● Exercise goal:
Retype the listing below exactly, pictures removed.
***
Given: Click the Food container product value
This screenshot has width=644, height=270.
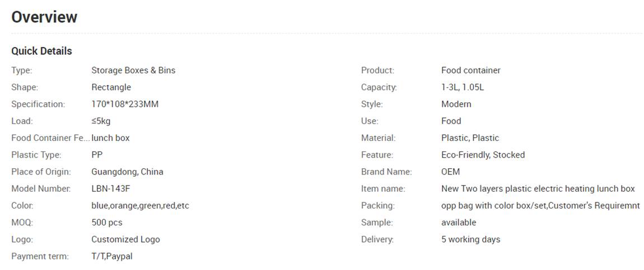Looking at the screenshot, I should (x=470, y=70).
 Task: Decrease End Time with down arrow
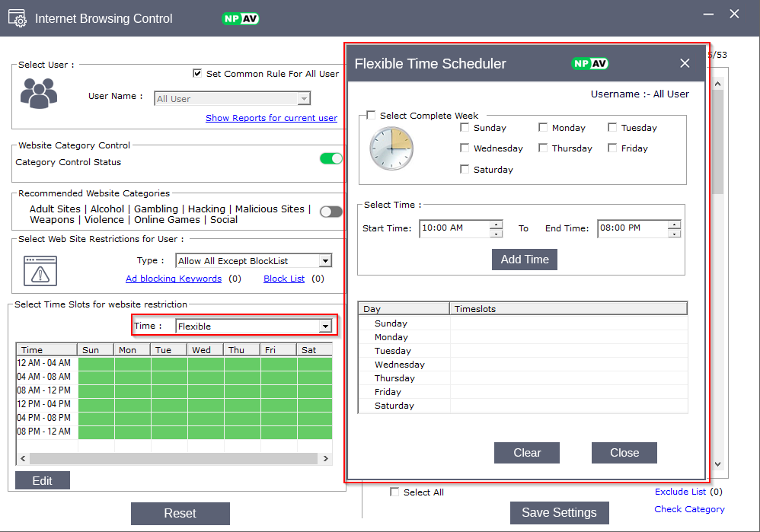[674, 234]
***
● Solution to the problem:
Given: Click the Food container product value
This screenshot has width=644, height=270.
Looking at the screenshot, I should (x=470, y=70).
 Task: Decrease End Time with down arrow
[674, 234]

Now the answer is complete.